• _The problem_:
Nothing but the lines from the one containing "Instruction: Open the" through the last line of the records belongs in the answer, copied exactly and with the pictures left out.

• _Dataset records_:
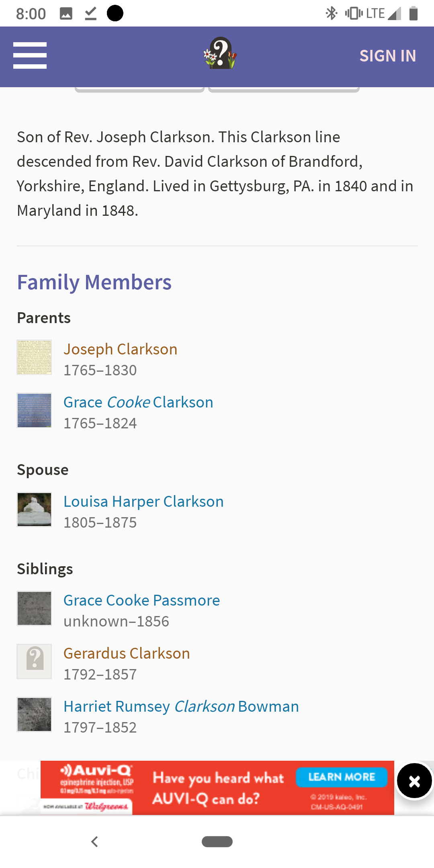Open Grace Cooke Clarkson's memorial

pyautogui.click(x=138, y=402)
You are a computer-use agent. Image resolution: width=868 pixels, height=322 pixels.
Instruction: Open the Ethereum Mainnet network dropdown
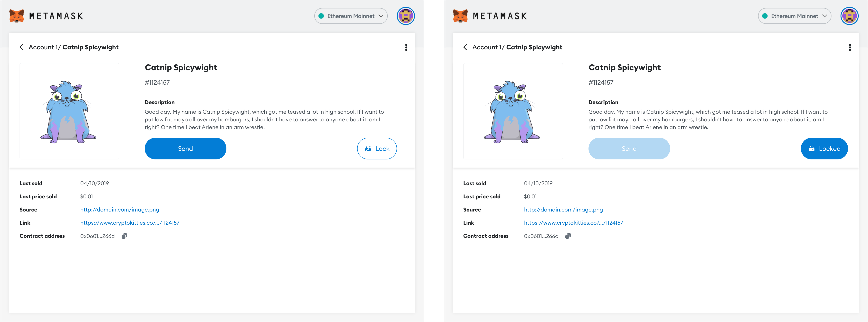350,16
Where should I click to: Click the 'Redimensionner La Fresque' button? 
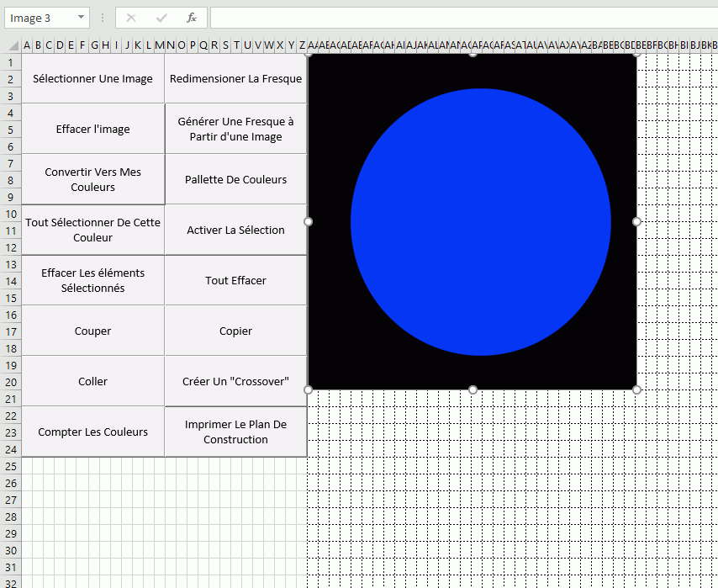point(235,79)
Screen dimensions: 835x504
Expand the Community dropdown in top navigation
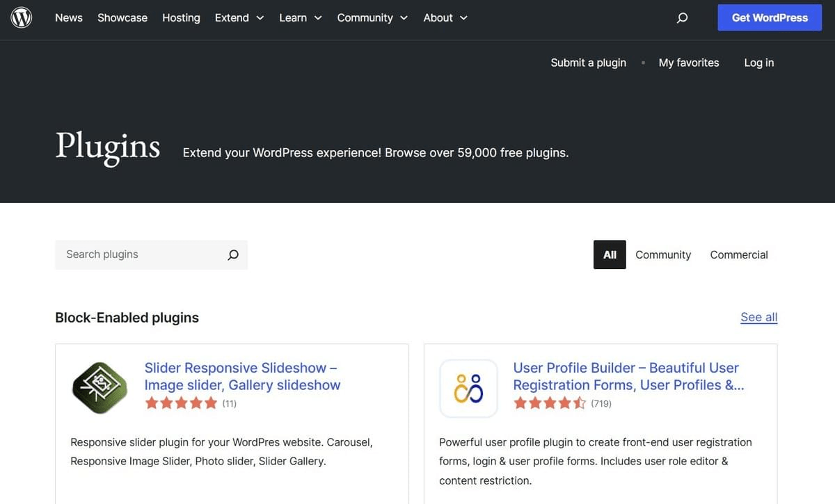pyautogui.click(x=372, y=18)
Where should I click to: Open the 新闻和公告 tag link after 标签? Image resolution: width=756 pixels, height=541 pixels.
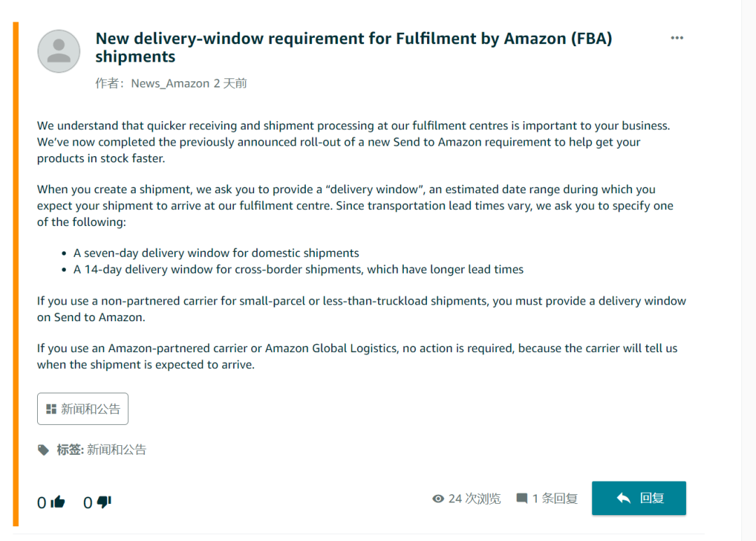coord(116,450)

• _Finished exercise_:
Instruction: Open the Ethereum Mainnet network dropdown
350,16
Where should I click to: Click the 'Redimensionner La Fresque' button? 
point(235,79)
Screen dimensions: 835x504
Expand the Community dropdown in top navigation
pyautogui.click(x=372, y=18)
Where should I click to: Open the 新闻和公告 tag link after 标签? Image resolution: width=756 pixels, height=541 pixels.
coord(116,450)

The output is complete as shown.